Rows on where targets appear

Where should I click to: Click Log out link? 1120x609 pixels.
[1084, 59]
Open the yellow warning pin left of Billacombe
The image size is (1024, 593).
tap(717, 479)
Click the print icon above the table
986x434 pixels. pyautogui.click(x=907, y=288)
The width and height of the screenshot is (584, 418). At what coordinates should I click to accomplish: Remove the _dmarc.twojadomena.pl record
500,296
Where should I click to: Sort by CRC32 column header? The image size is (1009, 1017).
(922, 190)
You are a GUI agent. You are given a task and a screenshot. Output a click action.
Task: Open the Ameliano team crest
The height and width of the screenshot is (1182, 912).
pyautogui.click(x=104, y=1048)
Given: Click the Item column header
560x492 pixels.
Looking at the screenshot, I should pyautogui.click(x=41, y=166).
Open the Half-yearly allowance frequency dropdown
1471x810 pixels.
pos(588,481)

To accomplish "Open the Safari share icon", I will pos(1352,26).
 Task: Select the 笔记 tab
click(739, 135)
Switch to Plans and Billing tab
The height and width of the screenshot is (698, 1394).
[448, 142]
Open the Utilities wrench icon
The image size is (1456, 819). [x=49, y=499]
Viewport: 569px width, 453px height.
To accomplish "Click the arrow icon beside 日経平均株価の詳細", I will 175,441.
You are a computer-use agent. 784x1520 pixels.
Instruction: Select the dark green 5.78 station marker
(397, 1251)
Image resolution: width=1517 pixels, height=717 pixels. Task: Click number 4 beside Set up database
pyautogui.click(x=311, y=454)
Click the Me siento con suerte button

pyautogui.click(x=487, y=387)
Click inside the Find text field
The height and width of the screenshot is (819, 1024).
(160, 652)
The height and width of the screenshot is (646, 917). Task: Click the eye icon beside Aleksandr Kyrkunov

◆ REQUIRED TASK ◆
Please swap "Where should I click to" for "Where do I click to" throughout the rows and reproduce them with everything else unchanged.

◆ TASK OUTPUT ◆
Where do I click to: Click Log out link? 1120x609 pixels.
[1084, 59]
Open the yellow warning pin left of Billacombe
The image size is (1024, 593).
tap(717, 479)
Click the print icon above the table
986x434 pixels. pyautogui.click(x=907, y=288)
The width and height of the screenshot is (584, 418). At what coordinates should I click to accomplish: Remove the _dmarc.twojadomena.pl record
500,296
Where do I click to: Sort by CRC32 column header? The image size is (1009, 1017).
(922, 190)
You are a GUI agent. You are given a task and a screenshot. Output a click action.
Task: Open the Ameliano team crest
The height and width of the screenshot is (1182, 912).
pyautogui.click(x=104, y=1048)
Given: Click the Item column header
560x492 pixels.
Looking at the screenshot, I should pyautogui.click(x=41, y=166).
Open the Half-yearly allowance frequency dropdown
1471x810 pixels.
pos(588,481)

To accomplish "Open the Safari share icon", I will pos(1352,26).
 Task: Select the 笔记 tab
click(739, 135)
Switch to Plans and Billing tab
The height and width of the screenshot is (698, 1394).
[448, 142]
Open the Utilities wrench icon
The image size is (1456, 819). [x=49, y=499]
Viewport: 569px width, 453px height.
To accomplish "Click the arrow icon beside 日経平均株価の詳細", I will 175,441.
You are a computer-use agent. 784x1520 pixels.
Instruction: Select the dark green 5.78 station marker
(397, 1251)
Image resolution: width=1517 pixels, height=717 pixels. Task: Click number 4 beside Set up database
pyautogui.click(x=311, y=454)
Click the Me siento con suerte button

pyautogui.click(x=487, y=387)
Click inside the Find text field
The height and width of the screenshot is (819, 1024).
(160, 652)
The height and width of the screenshot is (646, 917). Task: Click the eye icon beside Aleksandr Kyrkunov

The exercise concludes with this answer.